4. Turn Your Baby Around to Face You
A lot of the time, babies spend their rhyme time facing in to the circle. While this is great for babies to see other babies, choose a rhyme or two to turn your baby around to face you. This lets them see how you are moving your mouth to make the sounds and lets them have a better connection with you. This works particularly well with songs and rhymes which involve body parts – Heads, Shoulders, Knees and Toes or This Little Piggy, for example.
5. Sing the Songs at Home
If you only attend rhyme time once a week, there’s a long time between songs! Try and sing the songs at home as well – repeating them makes the language and rhythm more common for the babies. Ask if your library has a copy of some of the songs, see if you can borrow a book with nursery rhymes in it or borrow or buy a CD with common nursery rhymes and songs on it. (We’re kind of in love with the ABC for Kids CDS. ABA also has a great CD and music book)
When can you sing? All the time! We sing when Squirm is being changed and when we dry him and dress him after a bath. We sing when we’re in the car and we even make up little nonsense rhymes when we’re doing chores around the house.
6. Monitor Your Child’s Behaviour
This is more for older babies and toddlers, but it has the potential to impact on everyone. Babies and toddlers do have a normal set of behaviours, particularly being distracted, which we may not accept in older children. They might get shy and not want to join in, or they might want to find out what the shoe of the person sitting next to them tastes like. These behaviours are absolutely fine, and if anyone does have a problem with them, they should probably realise they are at a baby rhyme time.
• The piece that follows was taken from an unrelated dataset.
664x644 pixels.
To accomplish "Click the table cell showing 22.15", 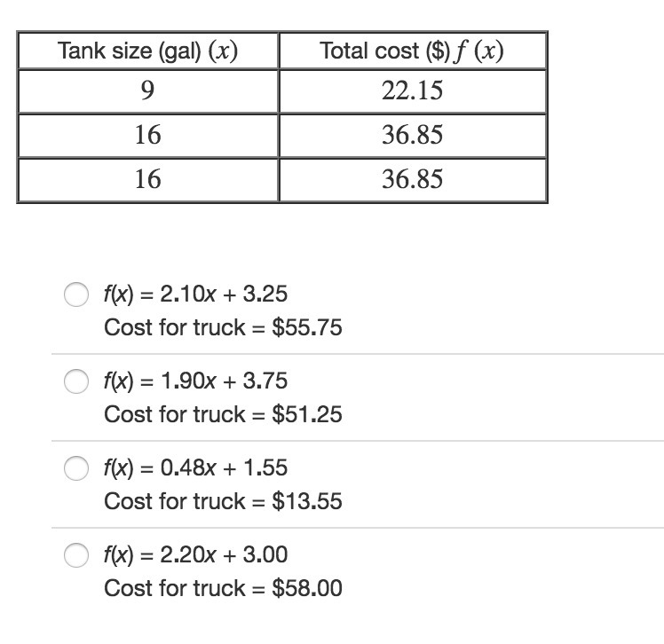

But make sure that your child isn’t the one continuously throwing puppets at the leader of the session or the one who is acting in an unsafe way to the younger babies in the group. Make sure that your child is behaving in a way that makes rhyme time safe and enjoyable for the whole group. If your child is going through a stage where that really isn’t possible, think of the greater group and keep them away from rhyme time for a little while – it’s not fair if one child makes the whole rhyme time uncomfortable, upsetting or unsafe for everyone.